**TO DO**
Each line of the records has to be copied exactly, though the pictures must be left out.

**RECORDED INFORMATION**
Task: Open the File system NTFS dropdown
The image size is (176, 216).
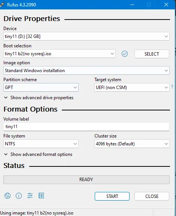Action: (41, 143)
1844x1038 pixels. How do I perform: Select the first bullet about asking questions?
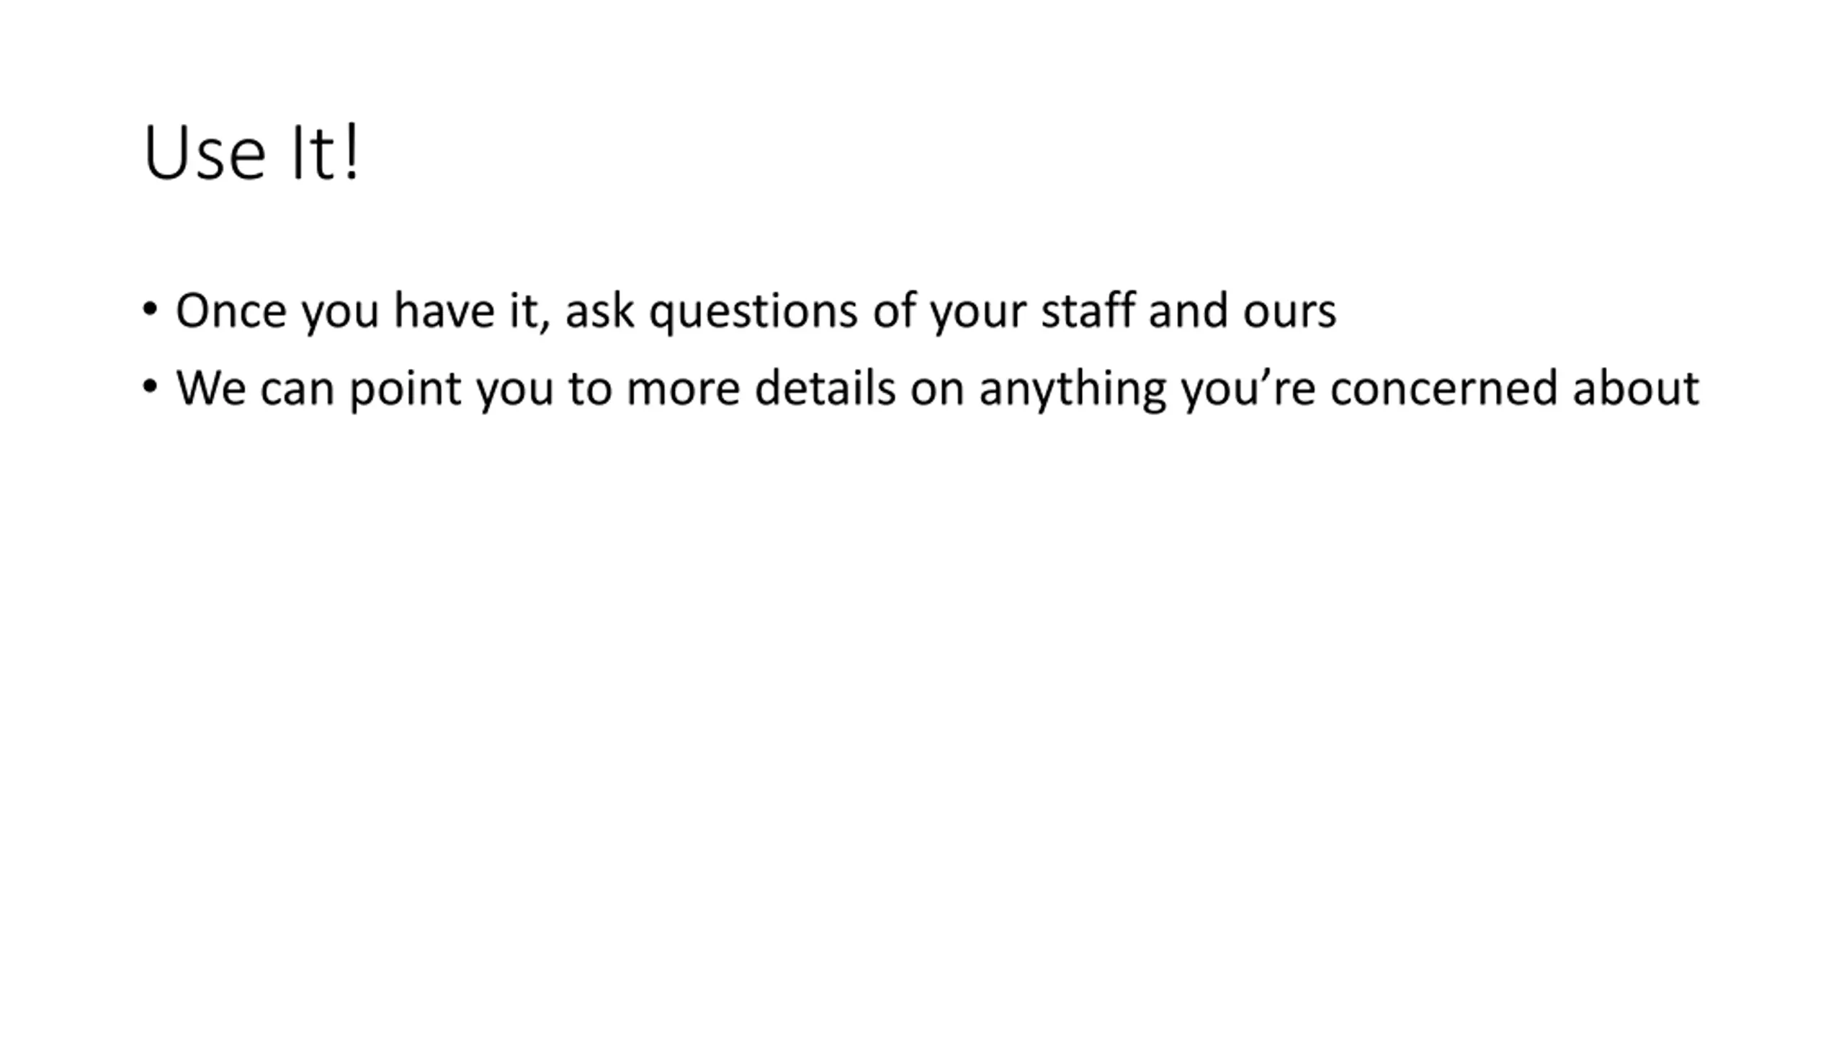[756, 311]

**REPLY TO THE EXERCISE**
Task: Open the File system NTFS dropdown
The image size is (176, 216).
Action: (41, 143)
1844x1038 pixels. How do I perform: Select the first bullet about asking questions?
[756, 311]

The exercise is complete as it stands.